NAIROBI (Coinchapter.com) – In a move closely watched by Wall Street, the Federal Reserve announced it would slow the pace of its balance sheet reduction starting June 1st, a decision that helped Bitcoin make a superb recovery. The announcement sent Bitcoin prices surging over 16%, skyrocketing from $55,000 to a staggering $64,000 in just a few days.
Fed’s Announcement Triggers Bitcoin’s Recovery
Critically, The Federal Reserve revealed it would lower the monthly cap on Treasury securities rolloffs from the current $60 billion to $25 billion. Furthermore, the central bank left the mortgage-backed securities runoff cap unchanged at $35 billion per month.
According to Federal Reserve Chair Jerome Powell, the new caps could translate to a monthly balance sheet reduction of around $40 billion. This is down from the previous pace of $95 billion. Powell emphasized that the decision aimed to approach the Fed’s ultimate balance sheet level gradually, mitigating potential market disruptions.
“The decision to slow the pace of runoff does not mean that our balance sheet will ultimately shrink by less than it would otherwise, but rather allows us to approach its ultimate level more gradually,”
Powell stated during the post-meeting press conference.
Certainly, the Federal Reserve’s recent announcement to slow down its balance sheet reduction set the stage for Bitcoin’s superb recovery. Investors breathed a collective sigh of relief as the central bank signaled a more accommodative monetary policy stance, alleviating fears of excessive tightening.
Bitcoin Bull Cycle Imminent? Technical Analysis Hints So
Bitcoin’s price on May 6th stands at $63,513.92, with a $1.25 trillion market cap and $25.57 billion traded in 24 hours. This is a surge of 3.23%, showcasing strong bullish momentum.
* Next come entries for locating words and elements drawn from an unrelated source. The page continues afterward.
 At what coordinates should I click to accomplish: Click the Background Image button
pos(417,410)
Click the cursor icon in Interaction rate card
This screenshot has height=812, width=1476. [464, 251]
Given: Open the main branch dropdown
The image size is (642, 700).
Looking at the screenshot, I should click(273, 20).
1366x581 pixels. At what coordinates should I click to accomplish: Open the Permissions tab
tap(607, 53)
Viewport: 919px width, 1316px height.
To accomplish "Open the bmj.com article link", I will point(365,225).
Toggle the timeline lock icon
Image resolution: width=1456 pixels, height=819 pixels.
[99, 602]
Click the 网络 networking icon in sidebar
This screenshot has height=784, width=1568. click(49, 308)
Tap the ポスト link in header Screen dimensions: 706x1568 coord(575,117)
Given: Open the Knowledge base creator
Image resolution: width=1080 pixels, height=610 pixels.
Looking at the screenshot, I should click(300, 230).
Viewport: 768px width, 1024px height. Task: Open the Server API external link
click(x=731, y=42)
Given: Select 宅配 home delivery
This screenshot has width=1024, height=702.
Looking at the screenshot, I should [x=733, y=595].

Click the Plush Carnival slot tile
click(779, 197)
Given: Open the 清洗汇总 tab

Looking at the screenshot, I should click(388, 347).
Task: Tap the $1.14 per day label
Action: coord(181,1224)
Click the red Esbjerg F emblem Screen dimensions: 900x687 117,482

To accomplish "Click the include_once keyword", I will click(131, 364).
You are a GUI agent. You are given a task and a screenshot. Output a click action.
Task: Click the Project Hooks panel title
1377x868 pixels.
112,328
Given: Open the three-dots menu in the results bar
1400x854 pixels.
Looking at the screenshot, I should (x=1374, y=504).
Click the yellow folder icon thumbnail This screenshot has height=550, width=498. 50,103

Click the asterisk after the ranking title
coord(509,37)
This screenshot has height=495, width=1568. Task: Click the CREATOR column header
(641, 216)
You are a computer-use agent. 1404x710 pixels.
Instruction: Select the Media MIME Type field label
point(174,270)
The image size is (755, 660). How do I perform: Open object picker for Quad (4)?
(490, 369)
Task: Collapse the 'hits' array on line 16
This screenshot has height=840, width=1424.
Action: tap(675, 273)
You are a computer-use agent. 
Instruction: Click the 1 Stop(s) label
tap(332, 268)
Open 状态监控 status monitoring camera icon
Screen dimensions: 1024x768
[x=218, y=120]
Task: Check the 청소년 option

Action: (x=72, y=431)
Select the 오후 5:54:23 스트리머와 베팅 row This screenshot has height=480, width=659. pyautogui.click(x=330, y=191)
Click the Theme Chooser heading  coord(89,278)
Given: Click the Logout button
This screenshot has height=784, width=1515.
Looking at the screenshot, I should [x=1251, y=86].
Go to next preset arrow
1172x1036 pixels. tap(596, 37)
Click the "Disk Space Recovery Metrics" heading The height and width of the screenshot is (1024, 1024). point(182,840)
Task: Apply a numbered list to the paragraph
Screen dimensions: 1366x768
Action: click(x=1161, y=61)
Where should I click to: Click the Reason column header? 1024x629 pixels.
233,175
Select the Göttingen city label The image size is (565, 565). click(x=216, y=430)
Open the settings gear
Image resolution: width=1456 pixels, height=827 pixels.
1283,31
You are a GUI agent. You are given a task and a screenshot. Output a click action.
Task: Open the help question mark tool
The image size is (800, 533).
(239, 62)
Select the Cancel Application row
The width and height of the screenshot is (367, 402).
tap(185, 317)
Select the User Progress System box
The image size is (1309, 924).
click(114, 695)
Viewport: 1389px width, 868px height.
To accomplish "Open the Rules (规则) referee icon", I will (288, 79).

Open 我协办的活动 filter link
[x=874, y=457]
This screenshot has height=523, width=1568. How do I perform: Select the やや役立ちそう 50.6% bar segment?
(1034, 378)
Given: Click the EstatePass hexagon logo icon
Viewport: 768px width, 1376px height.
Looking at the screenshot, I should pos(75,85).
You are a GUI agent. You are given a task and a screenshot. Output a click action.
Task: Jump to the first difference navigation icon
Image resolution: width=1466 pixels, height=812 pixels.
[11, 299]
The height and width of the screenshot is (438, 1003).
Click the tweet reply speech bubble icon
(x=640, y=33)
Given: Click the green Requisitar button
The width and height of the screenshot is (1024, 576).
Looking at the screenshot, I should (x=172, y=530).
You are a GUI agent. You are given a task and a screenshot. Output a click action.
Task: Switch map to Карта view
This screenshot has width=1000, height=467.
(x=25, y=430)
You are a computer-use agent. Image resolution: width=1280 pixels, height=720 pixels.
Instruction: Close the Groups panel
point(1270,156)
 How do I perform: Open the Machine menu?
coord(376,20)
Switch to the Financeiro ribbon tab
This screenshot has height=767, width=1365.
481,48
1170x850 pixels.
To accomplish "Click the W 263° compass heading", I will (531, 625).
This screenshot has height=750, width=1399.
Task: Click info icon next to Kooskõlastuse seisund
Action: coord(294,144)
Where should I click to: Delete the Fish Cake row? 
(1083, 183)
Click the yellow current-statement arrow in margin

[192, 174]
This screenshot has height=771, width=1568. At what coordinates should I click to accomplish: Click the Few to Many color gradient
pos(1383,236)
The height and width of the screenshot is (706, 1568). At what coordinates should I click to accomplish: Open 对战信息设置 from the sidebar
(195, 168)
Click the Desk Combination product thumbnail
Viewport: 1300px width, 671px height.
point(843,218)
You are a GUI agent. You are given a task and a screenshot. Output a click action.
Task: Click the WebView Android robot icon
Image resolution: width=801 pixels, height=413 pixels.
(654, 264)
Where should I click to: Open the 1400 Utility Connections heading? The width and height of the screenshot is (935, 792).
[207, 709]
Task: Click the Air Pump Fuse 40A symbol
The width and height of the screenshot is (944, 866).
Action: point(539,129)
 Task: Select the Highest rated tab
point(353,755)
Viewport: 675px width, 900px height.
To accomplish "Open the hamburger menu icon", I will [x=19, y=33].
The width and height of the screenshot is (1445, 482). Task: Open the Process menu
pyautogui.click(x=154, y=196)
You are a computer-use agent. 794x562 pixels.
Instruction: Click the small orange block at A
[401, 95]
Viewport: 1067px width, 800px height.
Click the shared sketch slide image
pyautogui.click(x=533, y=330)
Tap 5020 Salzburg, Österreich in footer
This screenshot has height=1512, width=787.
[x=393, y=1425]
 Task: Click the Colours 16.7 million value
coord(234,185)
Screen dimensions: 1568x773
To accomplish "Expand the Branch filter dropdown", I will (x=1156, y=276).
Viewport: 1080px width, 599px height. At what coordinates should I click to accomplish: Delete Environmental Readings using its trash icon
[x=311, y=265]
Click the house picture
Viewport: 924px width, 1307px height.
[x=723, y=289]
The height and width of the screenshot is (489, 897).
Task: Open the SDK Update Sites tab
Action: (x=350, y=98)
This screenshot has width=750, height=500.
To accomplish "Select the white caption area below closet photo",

Interestingly, analyst Rekt Capital notes Bitcoin typically sees a “danger zone” correction after halving events. These are often followed by a substantial price surge. The recent 49-day correction could precede a potential bull spike from mid-September to mid-October 2025.
Significantly, whales accumulated over 47,000 BTC on Friday according to CryptoQuant data. CEO Ki Young Ju states this whale accumulation during the dip signals institutional investors view the correction as a buying opportunity. This activity builds confidence in Bitcoin’s long-term trajectory.
Additionally, technical analysis suggests an imminent bull run may be brewing for those accumulating Bitcoin amid the current correction.